→ WORK ORDER
Each line of the listing should be reproduced exactly.

→ MATERIAL SHOWN
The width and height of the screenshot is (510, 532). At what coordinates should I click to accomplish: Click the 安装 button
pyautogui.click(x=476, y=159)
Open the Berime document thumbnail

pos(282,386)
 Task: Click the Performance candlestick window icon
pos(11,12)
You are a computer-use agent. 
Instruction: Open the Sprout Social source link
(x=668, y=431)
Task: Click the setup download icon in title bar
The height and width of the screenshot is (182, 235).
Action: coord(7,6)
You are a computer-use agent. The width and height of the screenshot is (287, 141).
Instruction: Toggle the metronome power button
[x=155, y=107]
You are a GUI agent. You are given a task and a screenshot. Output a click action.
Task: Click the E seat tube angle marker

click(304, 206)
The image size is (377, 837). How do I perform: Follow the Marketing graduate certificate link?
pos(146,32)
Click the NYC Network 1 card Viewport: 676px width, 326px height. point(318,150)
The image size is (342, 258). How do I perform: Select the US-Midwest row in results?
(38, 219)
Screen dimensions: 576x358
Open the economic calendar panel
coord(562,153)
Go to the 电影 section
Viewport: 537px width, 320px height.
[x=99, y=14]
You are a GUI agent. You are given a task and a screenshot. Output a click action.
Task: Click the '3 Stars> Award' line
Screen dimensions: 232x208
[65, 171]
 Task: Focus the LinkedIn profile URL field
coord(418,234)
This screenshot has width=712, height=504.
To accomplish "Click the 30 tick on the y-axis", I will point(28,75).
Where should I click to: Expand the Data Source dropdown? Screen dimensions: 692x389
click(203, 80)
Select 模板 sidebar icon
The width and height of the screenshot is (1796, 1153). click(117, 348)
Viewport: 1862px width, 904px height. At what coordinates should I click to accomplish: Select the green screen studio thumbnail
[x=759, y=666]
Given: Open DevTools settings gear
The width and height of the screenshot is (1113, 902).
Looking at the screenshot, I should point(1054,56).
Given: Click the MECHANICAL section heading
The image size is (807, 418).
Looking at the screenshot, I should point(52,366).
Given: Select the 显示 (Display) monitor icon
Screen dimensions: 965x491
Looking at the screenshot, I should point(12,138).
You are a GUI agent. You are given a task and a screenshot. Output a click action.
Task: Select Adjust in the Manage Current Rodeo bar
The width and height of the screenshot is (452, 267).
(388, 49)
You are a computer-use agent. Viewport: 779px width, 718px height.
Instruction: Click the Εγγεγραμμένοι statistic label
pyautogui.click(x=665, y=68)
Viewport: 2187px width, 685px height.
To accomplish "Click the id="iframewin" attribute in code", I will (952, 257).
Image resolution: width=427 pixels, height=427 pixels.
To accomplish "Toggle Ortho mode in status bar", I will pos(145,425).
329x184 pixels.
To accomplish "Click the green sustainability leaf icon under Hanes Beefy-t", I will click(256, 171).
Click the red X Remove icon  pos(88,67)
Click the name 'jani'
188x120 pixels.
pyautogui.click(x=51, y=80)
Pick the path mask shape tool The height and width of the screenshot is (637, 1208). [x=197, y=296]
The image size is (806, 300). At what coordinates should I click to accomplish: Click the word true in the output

→ SOLUTION BELOW
The width and height of the screenshot is (510, 532). At what coordinates should I click to accomplish: Click the 安装 button
pyautogui.click(x=476, y=159)
Open the Berime document thumbnail

pos(282,386)
 Task: Click the Performance candlestick window icon
pos(11,12)
You are a computer-use agent. 
Instruction: Open the Sprout Social source link
(x=668, y=431)
Task: Click the setup download icon in title bar
The height and width of the screenshot is (182, 235).
Action: coord(7,6)
You are a computer-use agent. The width and height of the screenshot is (287, 141).
Instruction: Toggle the metronome power button
[x=155, y=107]
You are a GUI agent. You are given a task and a screenshot. Output a click action.
Task: Click the E seat tube angle marker

click(304, 206)
The image size is (377, 837). How do I perform: Follow the Marketing graduate certificate link?
pos(146,32)
Click the NYC Network 1 card Viewport: 676px width, 326px height. point(318,150)
The image size is (342, 258). How do I perform: Select the US-Midwest row in results?
(38, 219)
Screen dimensions: 576x358
Open the economic calendar panel
coord(562,153)
Go to the 电影 section
Viewport: 537px width, 320px height.
[x=99, y=14]
You are a GUI agent. You are given a task and a screenshot. Output a click action.
Task: Click the '3 Stars> Award' line
Screen dimensions: 232x208
[65, 171]
 Task: Focus the LinkedIn profile URL field
coord(418,234)
This screenshot has width=712, height=504.
To accomplish "Click the 30 tick on the y-axis", I will point(28,75).
Where should I click to: Expand the Data Source dropdown? Screen dimensions: 692x389
click(203, 80)
Select 模板 sidebar icon
The width and height of the screenshot is (1796, 1153). click(117, 348)
Viewport: 1862px width, 904px height. At what coordinates should I click to accomplish: Select the green screen studio thumbnail
[x=759, y=666]
Given: Open DevTools settings gear
The width and height of the screenshot is (1113, 902).
Looking at the screenshot, I should point(1054,56).
Given: Click the MECHANICAL section heading
The image size is (807, 418).
Looking at the screenshot, I should point(52,366).
Given: Select the 显示 (Display) monitor icon
Screen dimensions: 965x491
Looking at the screenshot, I should point(12,138).
You are a GUI agent. You are given a task and a screenshot. Output a click action.
Task: Select Adjust in the Manage Current Rodeo bar
The width and height of the screenshot is (452, 267).
(388, 49)
You are a computer-use agent. Viewport: 779px width, 718px height.
Instruction: Click the Εγγεγραμμένοι statistic label
pyautogui.click(x=665, y=68)
Viewport: 2187px width, 685px height.
To accomplish "Click the id="iframewin" attribute in code", I will (952, 257).
Image resolution: width=427 pixels, height=427 pixels.
To accomplish "Toggle Ortho mode in status bar", I will pos(145,425).
329x184 pixels.
To accomplish "Click the green sustainability leaf icon under Hanes Beefy-t", I will click(256, 171).
Click the red X Remove icon  pos(88,67)
Click the name 'jani'
188x120 pixels.
pyautogui.click(x=51, y=80)
Pick the path mask shape tool The height and width of the screenshot is (637, 1208). [x=197, y=296]
The image size is (806, 300). At what coordinates should I click to accomplish: Click the word true in the output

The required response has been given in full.